Pensioner Michel Robillard took six years to complete his most ambitious creation to date: a full-sized working replica of the car dubbed the "Umbrella on Wheels", built completely by hand and almost entirely out of wood.
The curved bonnet was carved out of a single block, and its louvres were honed with a wood chisel and sandpaper.
The 2CV – which stands for "deux chevaux", meaning "two horsepower" – was launched in 1948 as Citroen's answer to the Volkswagen Beetle.
Robillard keeps his smooth, shiny creation in his workshop in central France, along with 15 detailed mock-ups for the project.
The vehicle has an original engine from Citroen's later 3CV model, giving it the extra power needed to propel the naturally heavier wooden structure.
The wooden body is protected from the heat of the engine by a layer of insulation.
Besides the engine, the vehicle's metal chassis, wheels and headlights are the only parts the bearded Frenchman did not make himself.
"The hubcaps are made out of wood, just like the car's seats, which come with comfortable pillows," he said.

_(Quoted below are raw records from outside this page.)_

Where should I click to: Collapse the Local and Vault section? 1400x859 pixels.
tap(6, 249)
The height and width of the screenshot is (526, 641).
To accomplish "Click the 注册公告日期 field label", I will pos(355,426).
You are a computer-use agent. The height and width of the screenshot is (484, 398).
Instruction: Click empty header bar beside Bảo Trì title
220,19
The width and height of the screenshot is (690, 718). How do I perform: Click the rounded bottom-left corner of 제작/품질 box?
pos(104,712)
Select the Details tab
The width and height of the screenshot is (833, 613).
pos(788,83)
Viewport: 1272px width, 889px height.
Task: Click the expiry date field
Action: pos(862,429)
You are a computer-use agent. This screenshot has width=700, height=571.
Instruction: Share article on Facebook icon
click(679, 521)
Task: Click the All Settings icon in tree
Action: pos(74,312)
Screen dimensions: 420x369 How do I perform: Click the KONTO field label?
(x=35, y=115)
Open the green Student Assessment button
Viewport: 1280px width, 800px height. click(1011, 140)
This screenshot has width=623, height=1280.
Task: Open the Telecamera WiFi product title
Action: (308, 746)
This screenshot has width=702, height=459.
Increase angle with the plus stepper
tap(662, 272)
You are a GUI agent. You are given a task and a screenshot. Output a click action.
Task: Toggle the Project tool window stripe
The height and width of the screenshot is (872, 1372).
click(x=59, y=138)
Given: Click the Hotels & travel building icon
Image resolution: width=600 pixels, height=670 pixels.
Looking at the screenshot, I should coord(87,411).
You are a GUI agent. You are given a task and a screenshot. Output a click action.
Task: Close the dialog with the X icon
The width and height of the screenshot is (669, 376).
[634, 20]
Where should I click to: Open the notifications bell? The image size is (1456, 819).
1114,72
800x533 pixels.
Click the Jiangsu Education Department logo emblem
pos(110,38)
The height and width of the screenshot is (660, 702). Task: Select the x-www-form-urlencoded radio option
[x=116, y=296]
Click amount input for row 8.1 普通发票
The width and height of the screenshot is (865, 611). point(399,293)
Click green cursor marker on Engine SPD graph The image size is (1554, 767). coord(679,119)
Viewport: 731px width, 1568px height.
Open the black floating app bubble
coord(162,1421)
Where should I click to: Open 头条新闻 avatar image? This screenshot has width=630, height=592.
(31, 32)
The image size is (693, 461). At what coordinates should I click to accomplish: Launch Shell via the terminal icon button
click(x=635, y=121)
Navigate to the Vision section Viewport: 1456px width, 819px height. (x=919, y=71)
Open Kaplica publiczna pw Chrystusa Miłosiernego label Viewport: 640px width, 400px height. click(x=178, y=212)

'I'm always looking for a challenge!'
The vehicle has yet to pass roadworthy inspection, but it has already caught the attention of prospective buyers. Robillard is not selling, however, viewing the creation as something that will "remain after I'm gone".
Robillard would like to put the car on display in an art gallery, or see it featured in a big-budget TV advert or film.
A woodworker since the age of 14, Robillard began making miniature wooden replicas of the world's most famous cars in the 1990s.
He has won several prizes for his intricate work, including a Harley-Davidson motorcycle and sidecar that took more than 500 hours to complete.
"It takes a whole day just to make a wheel out of walnut-tree wood," he said.